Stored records
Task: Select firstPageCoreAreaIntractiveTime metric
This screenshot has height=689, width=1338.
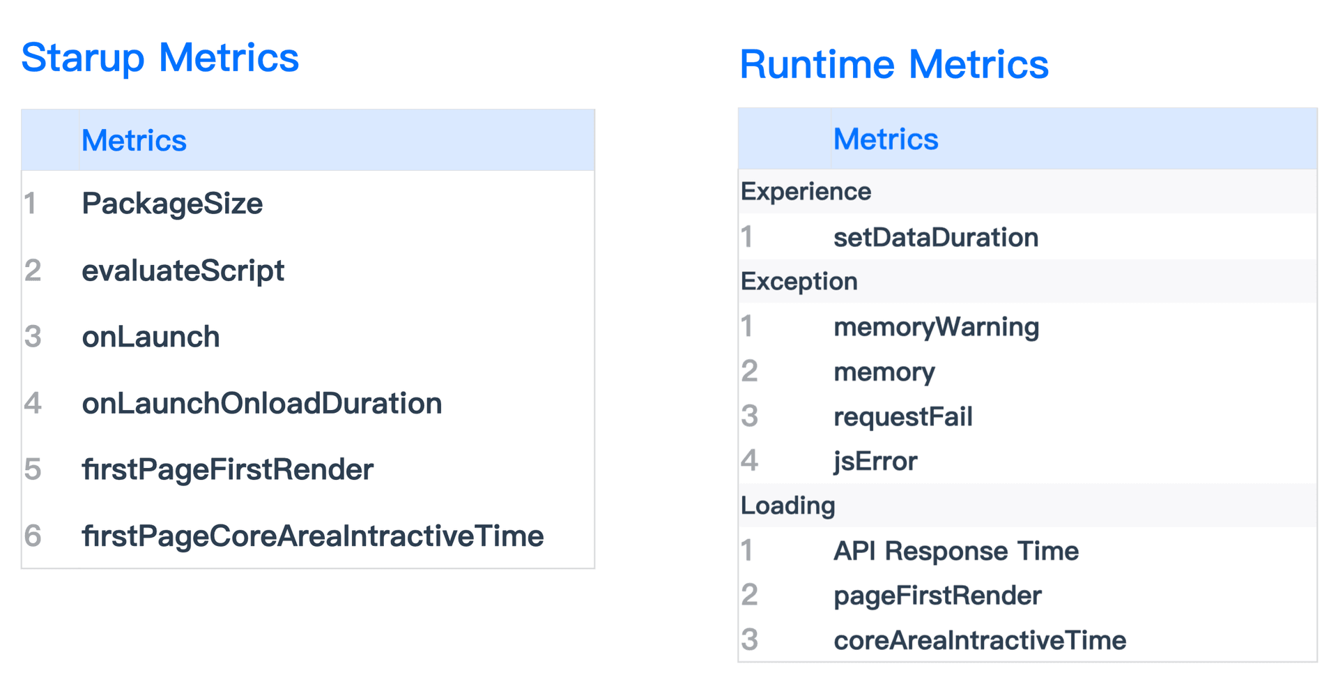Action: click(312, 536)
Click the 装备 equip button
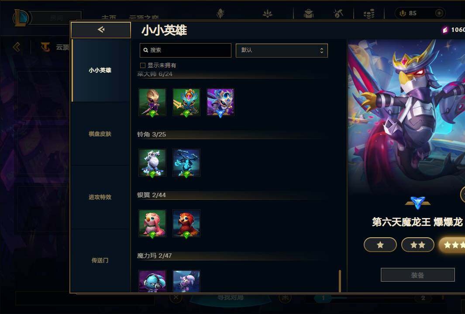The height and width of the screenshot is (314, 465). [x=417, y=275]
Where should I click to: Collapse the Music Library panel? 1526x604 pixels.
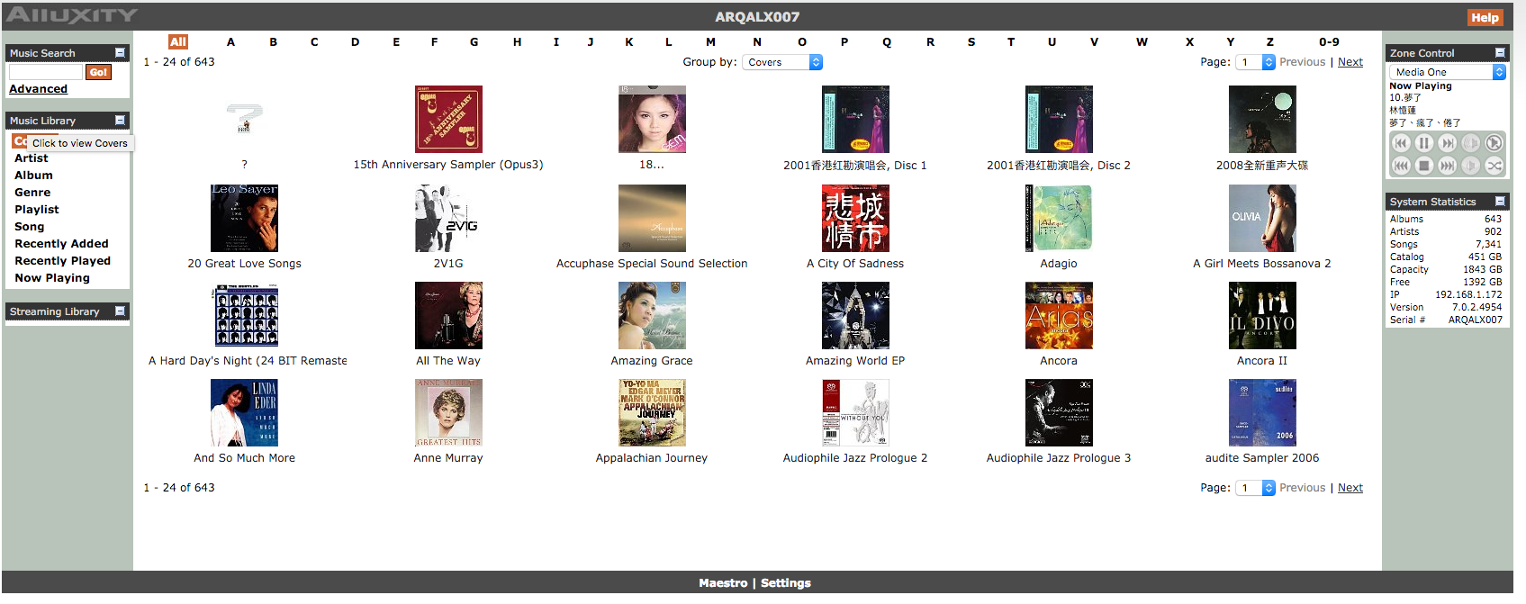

...

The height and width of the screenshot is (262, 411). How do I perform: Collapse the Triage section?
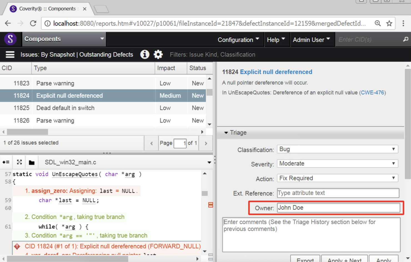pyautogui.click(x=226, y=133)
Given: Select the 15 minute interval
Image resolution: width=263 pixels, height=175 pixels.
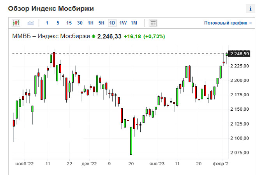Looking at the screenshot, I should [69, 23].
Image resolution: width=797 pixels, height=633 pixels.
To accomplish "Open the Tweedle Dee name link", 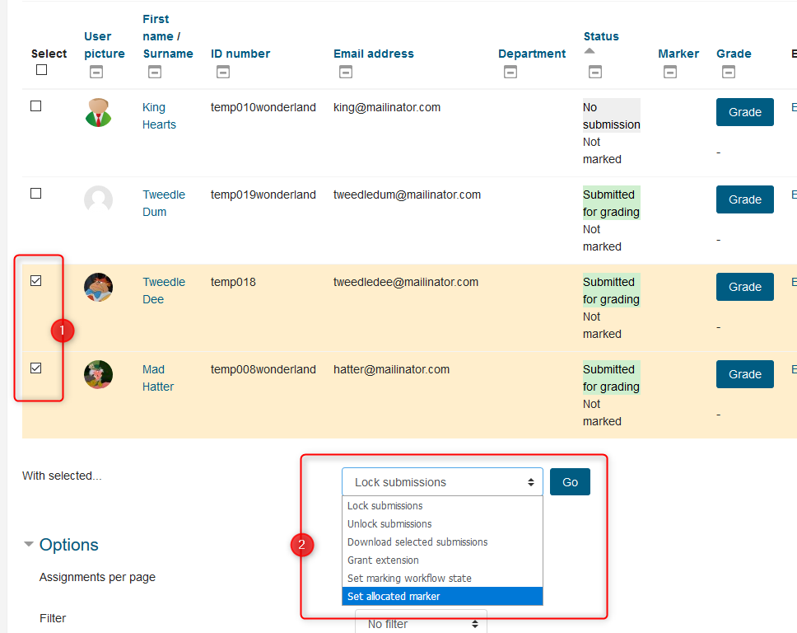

WHAT THE TASK ASKS :: Within the data above, filter for lines containing the word "Select" and copy each one.

SOLUTION FOR THIS PROBLEM ::
Task: Select firstPageCoreAreaIntractiveTime metric
Given: Select the 15 minute interval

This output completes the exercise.